To add some code to the debate, here's how lguest loads a bzImage (from
my draft documentation). Almost anything would be an improvement:
/* A bzImage, unlike an ELF file, is not meant to be loaded. You're
* supposed to jump into it and it will unpack itself. We can't do that
* because the Guest can't run the unpacking code, and adding features to
* lguest kills puppies, so we don't want to.
*
* The bzImage is formed by putting the decompressing code in front of the
* compressed kernel code. So we can simple scan through it looking for the
* first "gzip" header, and start decompressing from there. */
static unsigned long load_bzimage(int fd, unsigned long *page_offset)
{
unsigned char c;
int state = 0;
/* GZIP header is 0x1F 0x8B <method> <flags>... <compressed-by>. */
while (read(fd, &c, 1) == 1) {
switch (state) {
case 0:
if (c == 0x1F)
state++;
break;
case 1:
if (c == 0x8B)
state++;
else
state = 0;
break;
case 2 ... 8:
state++;
break;
case 9:
/* Seek back to the start of the gzip header. */
lseek(fd, -10, SEEK_CUR);
/* One final check: "compressed under UNIX". */
if (c != 0x03)
state = -1;
else
return unpack_bzimage(fd, page_offset);
}
}
errx(1, "Could not find kernel in bzImage");
}
/* Unfortunately the entire ELF image isn't compressed: the segments
* which need loading are extracted and compressed raw.
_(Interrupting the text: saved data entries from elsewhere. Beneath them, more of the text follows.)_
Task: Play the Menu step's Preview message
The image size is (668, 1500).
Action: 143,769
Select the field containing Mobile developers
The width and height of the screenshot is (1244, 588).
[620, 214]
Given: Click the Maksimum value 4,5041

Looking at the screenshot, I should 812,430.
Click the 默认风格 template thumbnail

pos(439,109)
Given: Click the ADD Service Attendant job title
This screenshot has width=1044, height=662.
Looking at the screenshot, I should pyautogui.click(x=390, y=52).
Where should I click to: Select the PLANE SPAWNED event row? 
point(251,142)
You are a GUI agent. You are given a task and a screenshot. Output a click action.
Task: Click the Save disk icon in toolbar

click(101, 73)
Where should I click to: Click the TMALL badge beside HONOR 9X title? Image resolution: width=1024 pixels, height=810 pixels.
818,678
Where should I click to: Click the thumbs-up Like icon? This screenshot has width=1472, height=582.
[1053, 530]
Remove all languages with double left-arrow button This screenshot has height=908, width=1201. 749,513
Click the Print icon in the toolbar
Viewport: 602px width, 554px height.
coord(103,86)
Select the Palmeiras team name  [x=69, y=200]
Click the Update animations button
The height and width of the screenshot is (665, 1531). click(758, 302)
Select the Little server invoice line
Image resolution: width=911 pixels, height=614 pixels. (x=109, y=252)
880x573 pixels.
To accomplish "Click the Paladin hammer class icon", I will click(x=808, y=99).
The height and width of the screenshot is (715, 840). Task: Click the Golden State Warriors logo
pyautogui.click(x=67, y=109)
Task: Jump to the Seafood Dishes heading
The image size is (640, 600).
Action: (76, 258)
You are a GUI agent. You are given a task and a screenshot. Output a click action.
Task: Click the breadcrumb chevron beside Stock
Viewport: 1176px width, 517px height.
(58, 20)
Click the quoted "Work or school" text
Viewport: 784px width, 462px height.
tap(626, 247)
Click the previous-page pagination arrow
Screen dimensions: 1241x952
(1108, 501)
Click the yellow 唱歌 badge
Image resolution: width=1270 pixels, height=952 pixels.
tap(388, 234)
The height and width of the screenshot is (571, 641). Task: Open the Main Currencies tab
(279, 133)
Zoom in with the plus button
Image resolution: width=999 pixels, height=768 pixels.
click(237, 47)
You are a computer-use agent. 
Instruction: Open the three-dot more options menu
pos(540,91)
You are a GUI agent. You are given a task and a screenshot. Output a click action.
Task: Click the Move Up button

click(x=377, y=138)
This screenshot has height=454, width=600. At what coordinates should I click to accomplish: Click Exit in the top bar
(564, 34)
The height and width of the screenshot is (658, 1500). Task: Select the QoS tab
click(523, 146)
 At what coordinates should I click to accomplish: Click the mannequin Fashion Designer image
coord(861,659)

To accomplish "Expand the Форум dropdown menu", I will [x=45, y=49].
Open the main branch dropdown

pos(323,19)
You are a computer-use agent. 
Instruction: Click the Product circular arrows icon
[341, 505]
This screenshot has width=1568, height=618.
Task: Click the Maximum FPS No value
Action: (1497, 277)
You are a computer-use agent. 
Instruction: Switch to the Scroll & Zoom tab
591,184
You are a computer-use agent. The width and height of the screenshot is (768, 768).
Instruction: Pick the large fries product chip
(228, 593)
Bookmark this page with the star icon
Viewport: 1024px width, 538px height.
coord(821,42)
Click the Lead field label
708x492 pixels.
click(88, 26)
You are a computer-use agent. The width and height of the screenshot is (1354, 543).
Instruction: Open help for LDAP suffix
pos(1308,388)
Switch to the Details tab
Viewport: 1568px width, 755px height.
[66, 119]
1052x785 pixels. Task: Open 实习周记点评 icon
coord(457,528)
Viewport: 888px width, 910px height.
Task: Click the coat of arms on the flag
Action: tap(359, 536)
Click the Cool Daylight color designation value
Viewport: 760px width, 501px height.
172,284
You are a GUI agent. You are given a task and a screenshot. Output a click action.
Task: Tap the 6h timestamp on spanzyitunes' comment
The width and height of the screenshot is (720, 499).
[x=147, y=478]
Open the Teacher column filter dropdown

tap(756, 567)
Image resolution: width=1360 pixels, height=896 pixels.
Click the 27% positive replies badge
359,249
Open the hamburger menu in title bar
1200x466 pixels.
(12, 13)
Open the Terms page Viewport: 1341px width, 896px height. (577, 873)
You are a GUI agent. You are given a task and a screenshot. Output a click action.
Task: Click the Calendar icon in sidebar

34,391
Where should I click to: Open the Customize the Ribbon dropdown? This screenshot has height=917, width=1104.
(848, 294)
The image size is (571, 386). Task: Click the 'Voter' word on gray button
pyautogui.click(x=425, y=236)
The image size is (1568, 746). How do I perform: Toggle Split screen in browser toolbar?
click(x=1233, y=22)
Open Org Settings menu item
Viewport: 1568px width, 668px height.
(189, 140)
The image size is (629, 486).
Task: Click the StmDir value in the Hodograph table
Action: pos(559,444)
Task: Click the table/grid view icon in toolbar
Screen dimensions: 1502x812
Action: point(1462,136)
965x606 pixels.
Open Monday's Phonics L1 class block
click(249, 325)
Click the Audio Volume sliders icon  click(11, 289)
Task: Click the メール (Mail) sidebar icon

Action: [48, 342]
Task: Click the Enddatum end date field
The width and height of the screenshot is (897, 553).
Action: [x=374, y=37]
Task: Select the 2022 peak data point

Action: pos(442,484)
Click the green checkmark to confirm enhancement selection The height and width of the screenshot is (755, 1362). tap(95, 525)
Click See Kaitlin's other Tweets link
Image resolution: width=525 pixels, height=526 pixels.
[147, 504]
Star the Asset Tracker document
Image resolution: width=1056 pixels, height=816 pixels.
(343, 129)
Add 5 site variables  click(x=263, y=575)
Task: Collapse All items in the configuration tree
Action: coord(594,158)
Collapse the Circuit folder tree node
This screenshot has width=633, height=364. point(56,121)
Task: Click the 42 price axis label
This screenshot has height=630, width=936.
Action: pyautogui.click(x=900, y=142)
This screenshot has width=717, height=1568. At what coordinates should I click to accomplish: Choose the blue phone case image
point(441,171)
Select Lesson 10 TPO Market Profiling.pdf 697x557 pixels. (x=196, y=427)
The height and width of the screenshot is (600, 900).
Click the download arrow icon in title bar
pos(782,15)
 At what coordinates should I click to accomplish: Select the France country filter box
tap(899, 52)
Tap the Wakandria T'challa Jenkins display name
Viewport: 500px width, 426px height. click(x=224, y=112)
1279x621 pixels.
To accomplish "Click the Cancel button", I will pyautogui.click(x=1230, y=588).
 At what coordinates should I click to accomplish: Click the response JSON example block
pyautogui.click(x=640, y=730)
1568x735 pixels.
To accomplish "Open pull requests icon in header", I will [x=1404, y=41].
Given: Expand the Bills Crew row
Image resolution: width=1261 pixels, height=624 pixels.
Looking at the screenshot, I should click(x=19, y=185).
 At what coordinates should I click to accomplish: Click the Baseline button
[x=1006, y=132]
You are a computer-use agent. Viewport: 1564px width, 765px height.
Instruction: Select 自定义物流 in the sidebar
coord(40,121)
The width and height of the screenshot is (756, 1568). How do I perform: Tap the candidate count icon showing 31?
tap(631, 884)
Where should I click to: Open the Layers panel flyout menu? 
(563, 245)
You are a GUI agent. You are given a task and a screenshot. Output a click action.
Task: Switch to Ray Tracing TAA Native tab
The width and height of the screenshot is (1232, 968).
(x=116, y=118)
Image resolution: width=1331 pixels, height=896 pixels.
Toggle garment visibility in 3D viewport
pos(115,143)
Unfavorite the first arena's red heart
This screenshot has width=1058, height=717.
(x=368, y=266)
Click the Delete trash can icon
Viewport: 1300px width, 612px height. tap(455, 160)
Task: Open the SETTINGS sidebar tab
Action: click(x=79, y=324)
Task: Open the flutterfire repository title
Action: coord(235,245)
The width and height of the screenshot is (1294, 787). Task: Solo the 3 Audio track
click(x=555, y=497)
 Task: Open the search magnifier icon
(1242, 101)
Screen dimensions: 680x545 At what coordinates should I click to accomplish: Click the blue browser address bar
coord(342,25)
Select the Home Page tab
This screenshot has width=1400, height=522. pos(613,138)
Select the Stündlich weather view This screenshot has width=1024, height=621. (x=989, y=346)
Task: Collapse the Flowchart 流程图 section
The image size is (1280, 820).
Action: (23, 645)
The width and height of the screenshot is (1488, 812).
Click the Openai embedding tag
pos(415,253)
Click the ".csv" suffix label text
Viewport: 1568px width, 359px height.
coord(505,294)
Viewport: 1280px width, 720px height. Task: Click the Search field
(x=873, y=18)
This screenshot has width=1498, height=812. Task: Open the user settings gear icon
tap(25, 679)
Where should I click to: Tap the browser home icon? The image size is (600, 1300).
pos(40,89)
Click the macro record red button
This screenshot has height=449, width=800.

This denies us the
* information we need to make a fully-general loader. */
static unsigned long unpack_bzimage(int fd, unsigned long *page_offset)
{
gzFile f;
int ret, len = 0;
/* A bzImage always gets loaded at physical address 1M. This is
* actually configurable as CONFIG_PHYSICAL_START, but as the comment
* there says, "Don't change this unless you know what you are doing".
* Indeed. */
void *img = (void *)0x100000;
/* gzdopen takes our file descriptor (carefully placed at the start of
* the GZIP header we found) and returns a gzFile. */
f = gzdopen(fd, "rb");
/* Unfortunately, if we made a mistake and it wasn't really a gzip
* header, it will still read the file, but directly without
* decompressing it. For us, that's a misfeature. */
if (gzdirect(f))
errx(1, "did not find correct gzip header");
/* We read it into memory in 64k chunks until we hit the end. */
while ((ret = gzread(f, img + len, 65536)) > 0)
len += ret;
if (ret < 0)
err(1, "reading image from bzImage");
verbose("Unpacked size %i addr %p\n", len, img);
/* Without the ELF header, we can't tell virtual-physical gap. This is
* CONFIG_PAGE_OFFSET, and people do actually change it. Fortunately,
* I have a clever way of figuring it out from the code itself. */
*page_offset = intuit_page_offset(img, len);
/* Entry is physical address: convert to virtual */
return (unsigned long)img + *page_offset;
}
/* Prepare to be SHOCKED and AMAZED. And possibly a trifle nauseated.
*
* We know that CONFIG_PAGE_OFFSET sets what virtual address the kernel expects
* to be. We don't know what that option was, but we can figure it out
* approximately by looking at the addresses in the code. I chose the common
* case of reading a memory location into the %eax register:
*
* movl <some-address>, %eax
*
* This gets encoded as five bytes: "0xA1 <4-byte-address>". For example,
* "0xA1 0x18 0x60 0x47 0xC0" reads the address 0xC0476018 into %eax.
*
* In this example can guess that the kernel was compiled with
* CONFIG_PAGE_OFFSET set to 0xC0000000 (it's always a round number). If the
* kernel were larger than 16MB, we might see 0xC1 addresses show up, but our
* kernel isn't that bloated yet.
*
* Unfortunately, x86 has variable-length instructions, so finding this
* particular instruction properly involves writing a disassembler. Instead,
* we rely on statistics. We look for "0xA1" and tally the different bytes
* which occur 4 bytes later (the "0xC0" in our example above). When one of
* those bytes appears three times, we can be reasonably confident that it
* forms the start of CONFIG_PAGE_OFFSET.
*
* This is amazingly reliable. */
static unsigned long intuit_page_offset(unsigned char *img, unsigned long len)
{
unsigned int i, possibilities[256] = { 0 };
for (i = 0; i + 4 < len; i++) {
/* mov 0xXXXXXXXX,%eax */
if (img[i] == 0xA1 && ++possibilities[img[i+4]] > 3)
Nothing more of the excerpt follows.